319. A New Source of Electricity
How Electricity is obtained on a Large Scale:
It came to most of us as a surprise that an electric current has magnetic properties and transforms a coil into a veritable magnet. Perhaps it will not surprise us now to learn that a magnet in motion has electric properties and is, in fact, able to produce a current within a wire. This can be proved as follows: -

Attach a closely wound coil to a sensitive galvanometer; naturally there is no deflection of the galvanometer needle, because there is no current in the wire. Now thrust a magnet into the coil. Immediately there is a deflection of the needle, which indicates that a current is flowing through the circuit. If the magnet is allowed to remain at rest within the coil, the needle returns to its zero position, showing that the current has ceased. Now let the magnet be withdrawn from the coil; the needle is deflected as before, but the deflection is in the opposite direction, showing that a current exists, but that it flows in the opposite direction. We learn, therefore, that a current may be induced in a coil by moving a magnet back and forth within the coil, but that a magnet at rest within the coil has no such influence.

An electric current transforms a coil into a magnet. A magnet in motion induces electricity within a coil; that is, causes a current to flow through the coil.

A magnet possesses lines of force, and as the magnet moves toward the coil it carries lines of force with it, and the coil is cut, so to speak, by these lines of force. As the magnet recedes from the coil, it carries lines of force away with it, this time reducing the number of the lines which cut the coil.

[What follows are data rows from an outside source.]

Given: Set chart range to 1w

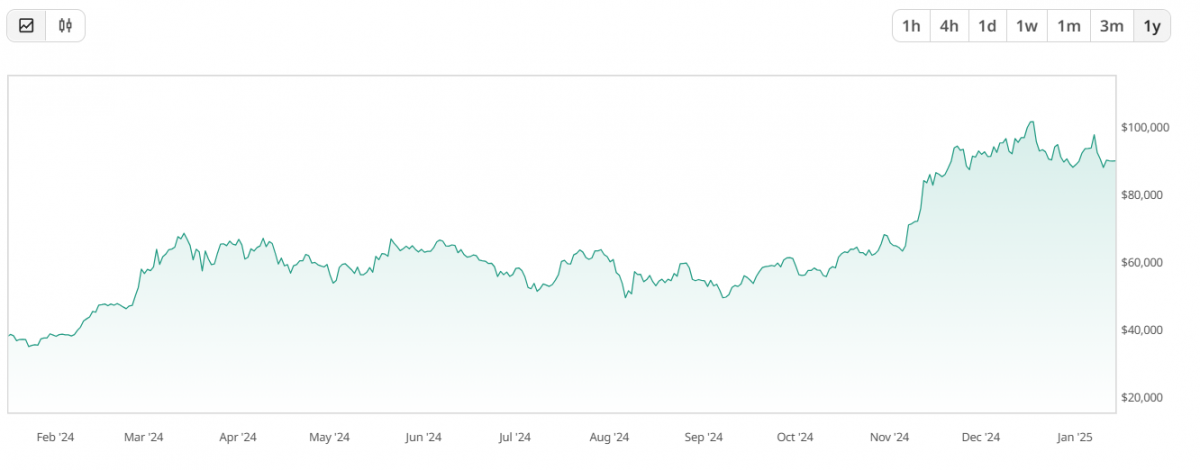Looking at the screenshot, I should point(1027,26).
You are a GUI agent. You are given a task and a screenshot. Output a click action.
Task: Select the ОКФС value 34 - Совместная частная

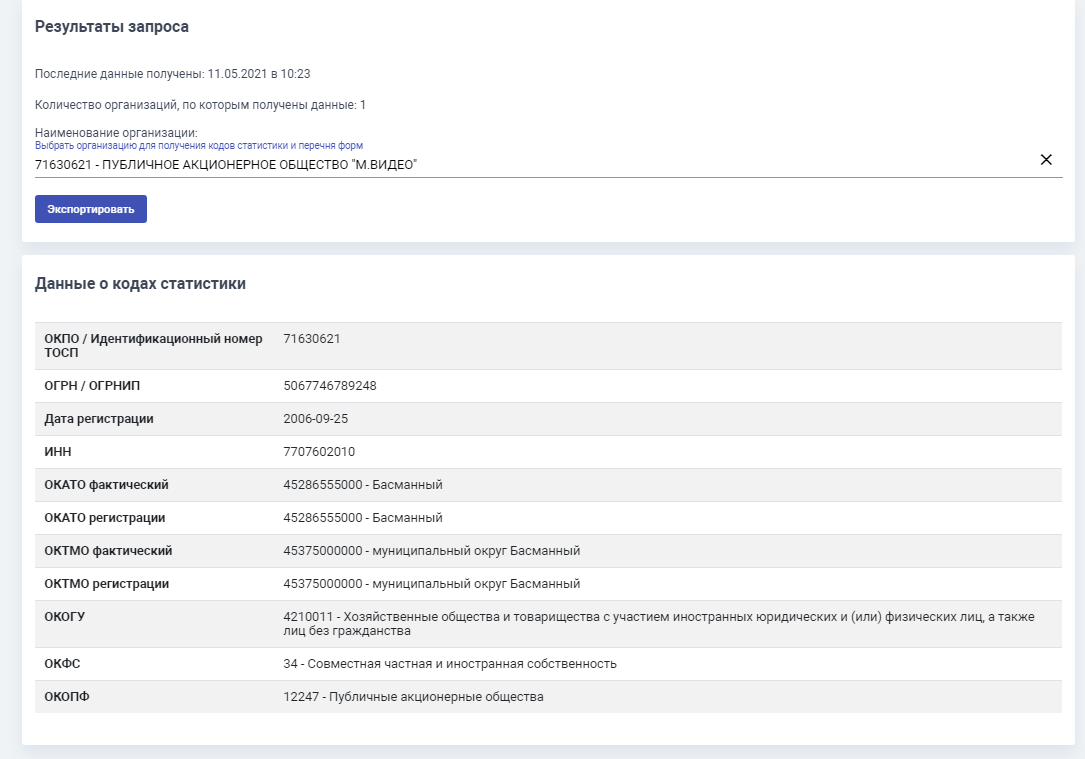(450, 664)
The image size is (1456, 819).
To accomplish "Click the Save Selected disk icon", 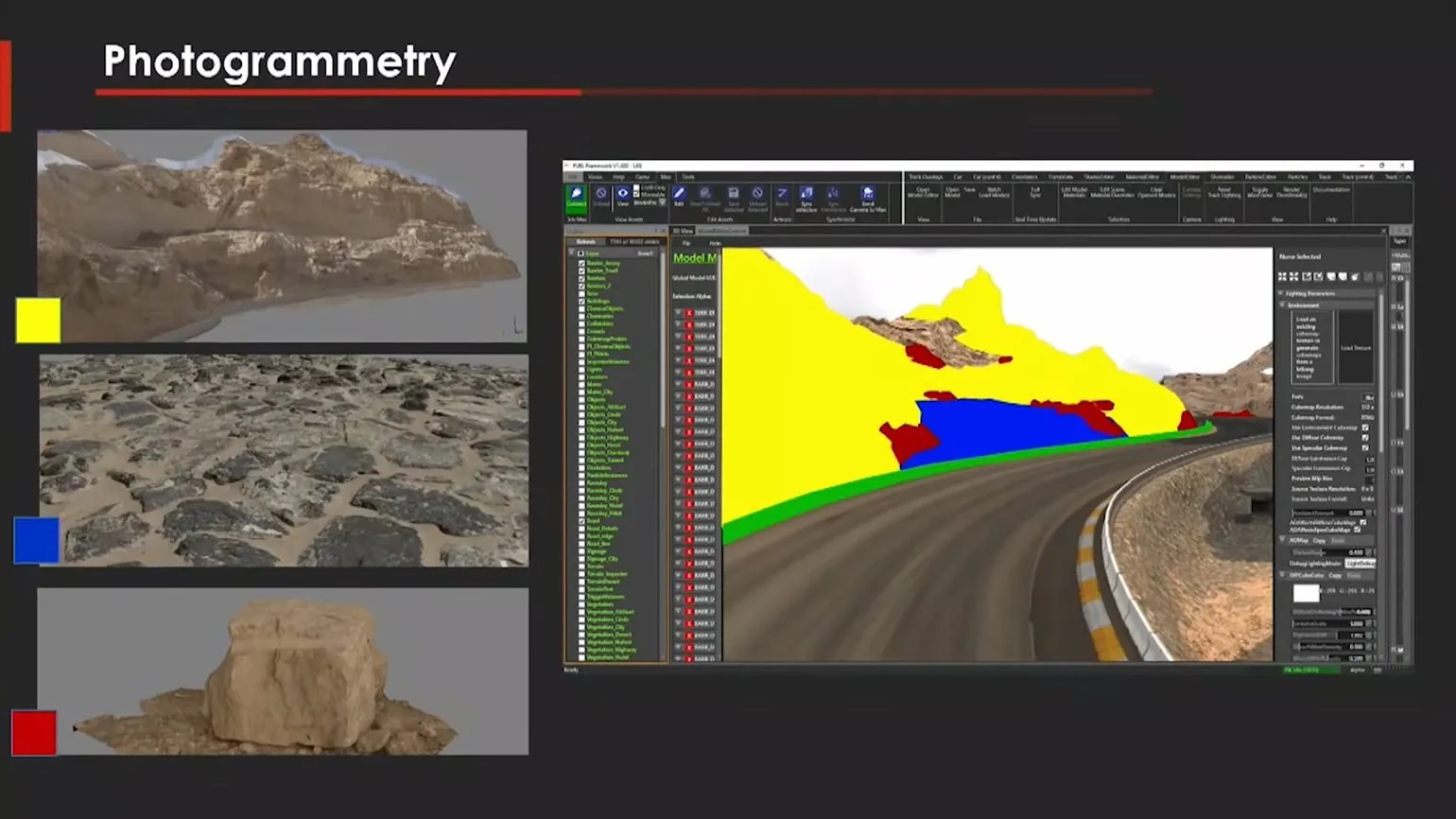I will (x=733, y=197).
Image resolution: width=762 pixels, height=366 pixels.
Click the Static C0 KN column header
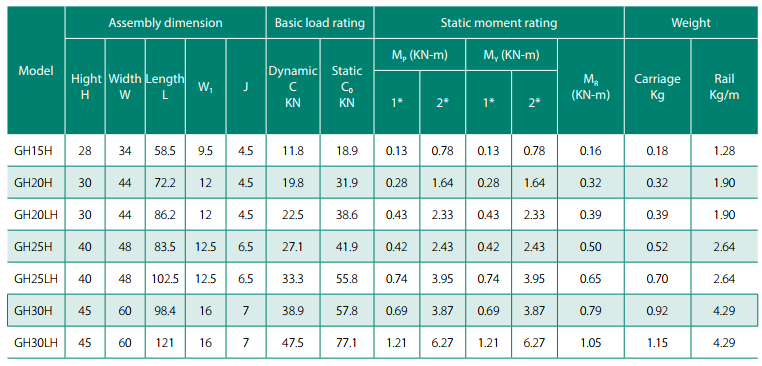coord(347,87)
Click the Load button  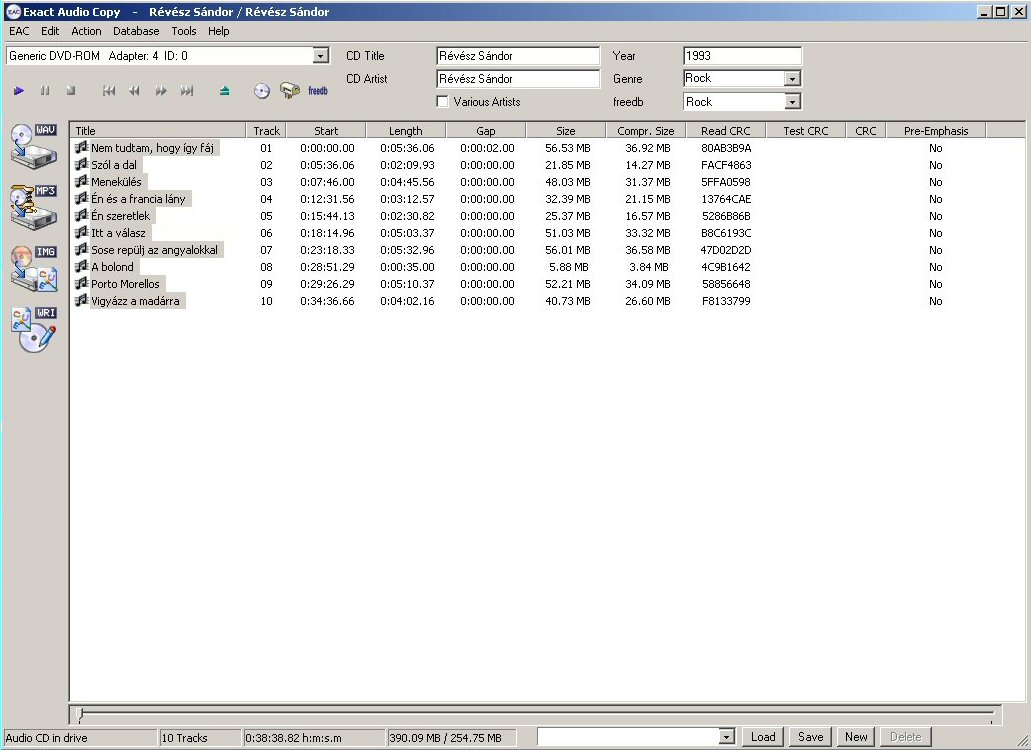tap(763, 737)
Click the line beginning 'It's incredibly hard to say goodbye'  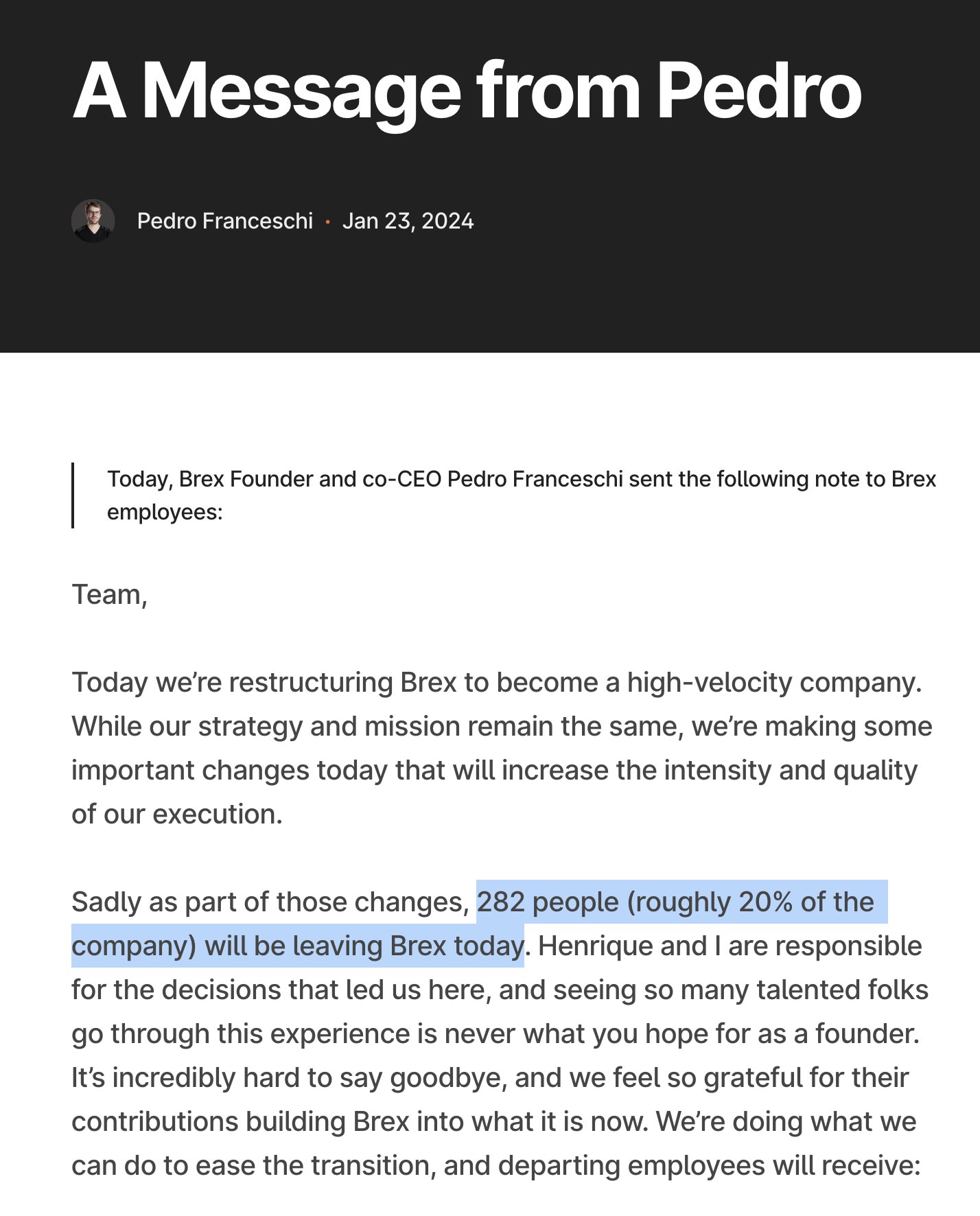tap(490, 1077)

FIG. - The motion of a magnet within a coil of wire produces a current of electricity.
320. A Test of the Preceding Statement
How Electricity is obtained on a Large Scale:
We will test the statement that a magnet has electric properties by another experiment. Between the poles of a strong magnet suspend a movable coil which is connected with a sensitive galvanometer. Starting with the coil in the position of Figure 228, when many lines of force pass through it, let the coil be rotated quickly until it reaches the position indicated in Figure, when no lines of force pass through it. During the motion of the coil, a strong deflection of the galvanometer is observed; but the deflection ceases as soon as the coil ceases to rotate. If, now, starting with the position of Figure 238, the coil is rotated forward to its starting point, a deflection occurs in the opposite direction, showing that a current is present, but that it flows in the opposite direction. So long as the coil is in motion, it is cut by a varying number of lines of force, and current is induced in the coil.

The above arrangement is a dynamo in miniature. By rotation of a coil (armature) within a magnetic field, that is, between the poles of a magnet, current is obtained.

In the motor, current produces motion. In the dynamo, motion produces current.

FIG. - As long as the coil rotates between the poles of the magnet, current flows.